## WORK INSTRUCTION
Write out, word for word, the part of the listing below that opens with the line containing "The width and height of the screenshot is (1400, 842)." and closes with the line containing "Switch to workspace", keeping both of those lines and adding no others.
##### STUDY MATERIAL #####
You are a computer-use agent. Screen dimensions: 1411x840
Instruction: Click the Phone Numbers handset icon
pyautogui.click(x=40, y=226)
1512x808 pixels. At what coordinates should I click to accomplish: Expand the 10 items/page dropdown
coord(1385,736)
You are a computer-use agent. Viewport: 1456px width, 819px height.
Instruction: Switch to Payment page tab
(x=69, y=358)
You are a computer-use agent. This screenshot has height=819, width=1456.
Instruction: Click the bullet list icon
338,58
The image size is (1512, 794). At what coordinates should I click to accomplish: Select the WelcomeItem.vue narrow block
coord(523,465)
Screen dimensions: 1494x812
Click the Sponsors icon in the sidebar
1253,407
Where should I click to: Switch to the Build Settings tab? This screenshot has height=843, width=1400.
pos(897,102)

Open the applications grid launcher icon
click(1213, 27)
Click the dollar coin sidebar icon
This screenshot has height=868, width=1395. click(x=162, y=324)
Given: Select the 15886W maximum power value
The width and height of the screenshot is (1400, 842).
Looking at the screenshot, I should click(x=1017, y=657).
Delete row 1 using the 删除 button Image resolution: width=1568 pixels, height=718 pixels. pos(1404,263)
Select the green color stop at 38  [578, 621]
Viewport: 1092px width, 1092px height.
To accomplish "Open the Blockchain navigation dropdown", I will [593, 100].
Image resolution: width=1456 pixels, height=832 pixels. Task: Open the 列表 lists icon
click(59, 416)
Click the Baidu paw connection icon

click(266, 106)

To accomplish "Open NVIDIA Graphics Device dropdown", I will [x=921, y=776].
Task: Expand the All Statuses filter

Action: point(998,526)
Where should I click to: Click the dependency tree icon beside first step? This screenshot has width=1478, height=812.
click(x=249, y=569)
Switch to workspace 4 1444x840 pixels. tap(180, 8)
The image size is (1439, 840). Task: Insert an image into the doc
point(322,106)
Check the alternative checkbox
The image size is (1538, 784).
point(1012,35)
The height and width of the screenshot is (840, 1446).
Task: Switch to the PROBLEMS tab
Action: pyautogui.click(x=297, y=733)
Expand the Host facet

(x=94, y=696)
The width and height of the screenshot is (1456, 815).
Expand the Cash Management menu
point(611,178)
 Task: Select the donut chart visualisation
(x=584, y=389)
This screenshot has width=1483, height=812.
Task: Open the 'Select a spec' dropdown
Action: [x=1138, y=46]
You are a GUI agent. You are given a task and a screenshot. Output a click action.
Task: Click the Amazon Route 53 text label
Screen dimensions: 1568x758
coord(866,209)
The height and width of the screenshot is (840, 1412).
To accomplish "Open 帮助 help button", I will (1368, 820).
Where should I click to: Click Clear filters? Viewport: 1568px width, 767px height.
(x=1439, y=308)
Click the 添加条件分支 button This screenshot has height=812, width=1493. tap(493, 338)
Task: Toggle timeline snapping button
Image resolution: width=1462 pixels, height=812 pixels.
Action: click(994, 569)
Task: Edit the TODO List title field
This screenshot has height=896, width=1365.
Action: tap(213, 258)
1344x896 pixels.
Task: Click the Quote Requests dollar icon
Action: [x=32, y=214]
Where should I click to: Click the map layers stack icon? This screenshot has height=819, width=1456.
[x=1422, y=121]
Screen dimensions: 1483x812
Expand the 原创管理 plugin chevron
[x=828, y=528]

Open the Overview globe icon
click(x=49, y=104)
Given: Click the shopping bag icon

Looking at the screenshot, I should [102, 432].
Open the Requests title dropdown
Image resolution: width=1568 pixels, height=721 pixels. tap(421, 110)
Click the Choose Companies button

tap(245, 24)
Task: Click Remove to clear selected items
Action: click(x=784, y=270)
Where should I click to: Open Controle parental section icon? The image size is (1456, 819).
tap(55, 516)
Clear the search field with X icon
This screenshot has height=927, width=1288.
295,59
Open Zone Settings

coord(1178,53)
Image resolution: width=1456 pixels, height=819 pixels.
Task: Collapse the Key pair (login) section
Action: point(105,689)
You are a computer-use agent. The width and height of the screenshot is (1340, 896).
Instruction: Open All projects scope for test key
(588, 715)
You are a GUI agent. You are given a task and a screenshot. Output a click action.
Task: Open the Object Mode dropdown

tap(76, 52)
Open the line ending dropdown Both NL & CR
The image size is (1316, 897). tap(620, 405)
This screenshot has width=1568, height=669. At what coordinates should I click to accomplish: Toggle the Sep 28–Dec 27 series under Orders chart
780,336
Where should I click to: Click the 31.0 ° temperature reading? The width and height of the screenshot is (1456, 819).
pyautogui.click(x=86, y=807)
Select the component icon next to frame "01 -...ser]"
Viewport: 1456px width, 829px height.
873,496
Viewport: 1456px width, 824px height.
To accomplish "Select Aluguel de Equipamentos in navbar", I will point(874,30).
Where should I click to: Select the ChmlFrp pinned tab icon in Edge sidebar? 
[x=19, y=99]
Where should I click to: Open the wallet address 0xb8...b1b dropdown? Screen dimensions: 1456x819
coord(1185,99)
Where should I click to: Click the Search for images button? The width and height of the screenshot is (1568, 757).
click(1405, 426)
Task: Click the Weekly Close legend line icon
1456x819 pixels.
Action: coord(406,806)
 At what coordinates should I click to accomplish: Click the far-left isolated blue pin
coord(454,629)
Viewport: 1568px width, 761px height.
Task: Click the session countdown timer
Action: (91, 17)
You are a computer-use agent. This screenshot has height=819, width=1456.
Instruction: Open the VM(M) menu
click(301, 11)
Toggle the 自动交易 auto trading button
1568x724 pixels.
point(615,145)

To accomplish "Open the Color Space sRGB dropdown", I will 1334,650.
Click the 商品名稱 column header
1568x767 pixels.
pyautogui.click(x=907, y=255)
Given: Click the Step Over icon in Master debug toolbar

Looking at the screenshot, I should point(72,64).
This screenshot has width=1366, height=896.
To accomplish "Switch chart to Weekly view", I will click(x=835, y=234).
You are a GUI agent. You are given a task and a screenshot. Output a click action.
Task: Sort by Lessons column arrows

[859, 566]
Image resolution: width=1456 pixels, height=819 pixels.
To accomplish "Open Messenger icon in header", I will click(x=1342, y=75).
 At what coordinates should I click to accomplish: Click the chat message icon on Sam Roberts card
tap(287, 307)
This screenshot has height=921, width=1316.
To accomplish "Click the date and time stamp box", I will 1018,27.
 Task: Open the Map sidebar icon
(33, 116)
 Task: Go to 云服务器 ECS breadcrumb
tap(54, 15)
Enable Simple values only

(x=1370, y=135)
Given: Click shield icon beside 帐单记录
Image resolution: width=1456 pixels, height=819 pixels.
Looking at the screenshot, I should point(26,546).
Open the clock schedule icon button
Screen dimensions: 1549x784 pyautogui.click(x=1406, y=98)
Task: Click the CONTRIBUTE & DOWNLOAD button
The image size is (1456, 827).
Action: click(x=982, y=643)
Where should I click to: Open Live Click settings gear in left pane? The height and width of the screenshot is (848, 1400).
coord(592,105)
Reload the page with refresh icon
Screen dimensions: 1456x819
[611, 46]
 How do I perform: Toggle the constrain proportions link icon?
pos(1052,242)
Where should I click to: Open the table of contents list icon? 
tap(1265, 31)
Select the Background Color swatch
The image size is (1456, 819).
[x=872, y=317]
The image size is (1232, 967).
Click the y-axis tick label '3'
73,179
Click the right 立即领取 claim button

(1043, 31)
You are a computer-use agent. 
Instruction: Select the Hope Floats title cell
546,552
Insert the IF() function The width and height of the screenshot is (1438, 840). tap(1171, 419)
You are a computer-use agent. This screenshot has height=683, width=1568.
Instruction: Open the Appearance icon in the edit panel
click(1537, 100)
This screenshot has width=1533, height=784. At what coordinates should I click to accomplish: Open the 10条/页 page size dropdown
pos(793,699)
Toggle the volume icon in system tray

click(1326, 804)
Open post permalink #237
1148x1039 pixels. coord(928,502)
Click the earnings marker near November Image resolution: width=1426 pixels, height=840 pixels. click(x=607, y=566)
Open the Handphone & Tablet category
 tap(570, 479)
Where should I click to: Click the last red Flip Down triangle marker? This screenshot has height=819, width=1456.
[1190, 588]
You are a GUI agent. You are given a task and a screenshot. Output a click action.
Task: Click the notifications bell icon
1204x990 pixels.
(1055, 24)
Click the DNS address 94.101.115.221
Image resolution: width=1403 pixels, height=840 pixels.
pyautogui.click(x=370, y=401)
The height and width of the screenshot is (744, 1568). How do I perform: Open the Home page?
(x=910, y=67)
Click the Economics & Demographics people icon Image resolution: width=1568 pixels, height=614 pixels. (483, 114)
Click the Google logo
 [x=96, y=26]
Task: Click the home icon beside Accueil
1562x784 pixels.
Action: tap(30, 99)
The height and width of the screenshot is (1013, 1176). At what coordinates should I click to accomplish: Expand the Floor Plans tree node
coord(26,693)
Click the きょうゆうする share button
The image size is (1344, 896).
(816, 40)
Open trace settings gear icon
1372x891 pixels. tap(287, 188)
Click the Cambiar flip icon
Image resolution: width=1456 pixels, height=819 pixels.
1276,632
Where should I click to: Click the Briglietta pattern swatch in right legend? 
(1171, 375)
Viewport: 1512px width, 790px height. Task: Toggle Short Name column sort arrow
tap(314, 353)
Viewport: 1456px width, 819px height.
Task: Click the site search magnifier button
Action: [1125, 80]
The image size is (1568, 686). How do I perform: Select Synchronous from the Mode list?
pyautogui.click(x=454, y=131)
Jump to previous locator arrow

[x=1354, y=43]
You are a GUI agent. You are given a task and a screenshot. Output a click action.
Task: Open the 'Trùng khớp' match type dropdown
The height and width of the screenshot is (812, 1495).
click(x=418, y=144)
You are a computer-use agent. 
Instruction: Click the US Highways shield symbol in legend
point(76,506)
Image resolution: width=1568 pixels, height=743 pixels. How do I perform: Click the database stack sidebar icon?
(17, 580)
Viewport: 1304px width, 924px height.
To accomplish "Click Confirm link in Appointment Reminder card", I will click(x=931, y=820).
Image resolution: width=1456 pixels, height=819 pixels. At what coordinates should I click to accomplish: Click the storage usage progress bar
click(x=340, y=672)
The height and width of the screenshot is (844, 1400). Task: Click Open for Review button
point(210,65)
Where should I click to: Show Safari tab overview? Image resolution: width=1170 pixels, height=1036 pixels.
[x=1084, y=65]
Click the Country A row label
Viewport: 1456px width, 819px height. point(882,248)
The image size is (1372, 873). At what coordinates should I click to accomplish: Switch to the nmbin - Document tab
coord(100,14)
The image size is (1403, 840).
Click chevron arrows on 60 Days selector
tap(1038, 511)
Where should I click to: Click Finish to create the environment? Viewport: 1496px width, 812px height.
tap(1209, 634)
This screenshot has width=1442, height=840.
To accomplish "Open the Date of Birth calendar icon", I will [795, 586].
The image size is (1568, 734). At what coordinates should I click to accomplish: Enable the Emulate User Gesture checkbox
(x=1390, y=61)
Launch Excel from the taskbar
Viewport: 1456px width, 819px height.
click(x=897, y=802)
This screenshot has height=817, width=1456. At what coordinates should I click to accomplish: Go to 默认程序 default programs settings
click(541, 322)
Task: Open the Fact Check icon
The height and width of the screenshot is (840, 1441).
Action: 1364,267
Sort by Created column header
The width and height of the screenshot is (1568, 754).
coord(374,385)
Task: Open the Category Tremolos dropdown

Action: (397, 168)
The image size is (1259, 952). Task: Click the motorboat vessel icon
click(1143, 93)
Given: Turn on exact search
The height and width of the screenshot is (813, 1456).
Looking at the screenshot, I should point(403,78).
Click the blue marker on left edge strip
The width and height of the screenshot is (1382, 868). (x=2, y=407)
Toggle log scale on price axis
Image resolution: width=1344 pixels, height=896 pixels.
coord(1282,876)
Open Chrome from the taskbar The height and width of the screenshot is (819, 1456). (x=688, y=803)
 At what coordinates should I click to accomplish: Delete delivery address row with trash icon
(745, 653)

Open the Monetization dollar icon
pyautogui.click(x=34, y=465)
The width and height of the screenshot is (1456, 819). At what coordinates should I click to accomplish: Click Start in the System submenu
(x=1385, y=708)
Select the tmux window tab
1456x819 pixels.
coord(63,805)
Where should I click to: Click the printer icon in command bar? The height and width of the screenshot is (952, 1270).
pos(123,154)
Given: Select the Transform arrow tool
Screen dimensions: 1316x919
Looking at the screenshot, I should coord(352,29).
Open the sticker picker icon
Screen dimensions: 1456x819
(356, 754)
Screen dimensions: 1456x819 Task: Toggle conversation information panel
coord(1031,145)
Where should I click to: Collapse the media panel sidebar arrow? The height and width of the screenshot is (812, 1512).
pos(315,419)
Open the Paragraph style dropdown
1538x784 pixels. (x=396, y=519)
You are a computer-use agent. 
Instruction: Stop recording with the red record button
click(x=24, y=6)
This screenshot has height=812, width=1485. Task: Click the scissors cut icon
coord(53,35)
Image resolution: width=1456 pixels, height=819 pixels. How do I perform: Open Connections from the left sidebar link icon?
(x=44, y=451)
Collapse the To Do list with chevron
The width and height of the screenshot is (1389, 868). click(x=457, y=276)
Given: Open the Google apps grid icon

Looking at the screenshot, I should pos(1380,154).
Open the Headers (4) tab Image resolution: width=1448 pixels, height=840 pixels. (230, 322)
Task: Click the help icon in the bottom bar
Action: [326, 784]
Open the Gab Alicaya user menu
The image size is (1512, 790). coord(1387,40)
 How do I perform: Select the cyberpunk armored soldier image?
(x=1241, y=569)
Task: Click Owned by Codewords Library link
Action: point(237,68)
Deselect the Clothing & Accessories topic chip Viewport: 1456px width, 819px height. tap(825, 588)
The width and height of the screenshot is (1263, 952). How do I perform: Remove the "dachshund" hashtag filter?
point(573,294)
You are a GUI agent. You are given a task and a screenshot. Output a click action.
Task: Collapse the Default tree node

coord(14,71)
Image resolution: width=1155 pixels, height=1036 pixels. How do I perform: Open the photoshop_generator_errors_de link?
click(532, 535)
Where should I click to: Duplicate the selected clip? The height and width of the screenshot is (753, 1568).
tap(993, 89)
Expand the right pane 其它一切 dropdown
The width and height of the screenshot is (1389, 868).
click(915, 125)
#####
## RESULT
The width and height of the screenshot is (1400, 842).
Looking at the screenshot, I should click(x=1017, y=657).
Delete row 1 using the 删除 button Image resolution: width=1568 pixels, height=718 pixels. pos(1404,263)
Select the green color stop at 38  [578, 621]
Viewport: 1092px width, 1092px height.
To accomplish "Open the Blockchain navigation dropdown", I will [593, 100].
Image resolution: width=1456 pixels, height=832 pixels. Task: Open the 列表 lists icon
click(59, 416)
Click the Baidu paw connection icon

click(266, 106)

To accomplish "Open NVIDIA Graphics Device dropdown", I will [x=921, y=776].
Task: Expand the All Statuses filter

Action: point(998,526)
Where should I click to: Click the dependency tree icon beside first step? This screenshot has width=1478, height=812.
click(x=249, y=569)
Switch to workspace 4 1444x840 pixels. tap(180, 8)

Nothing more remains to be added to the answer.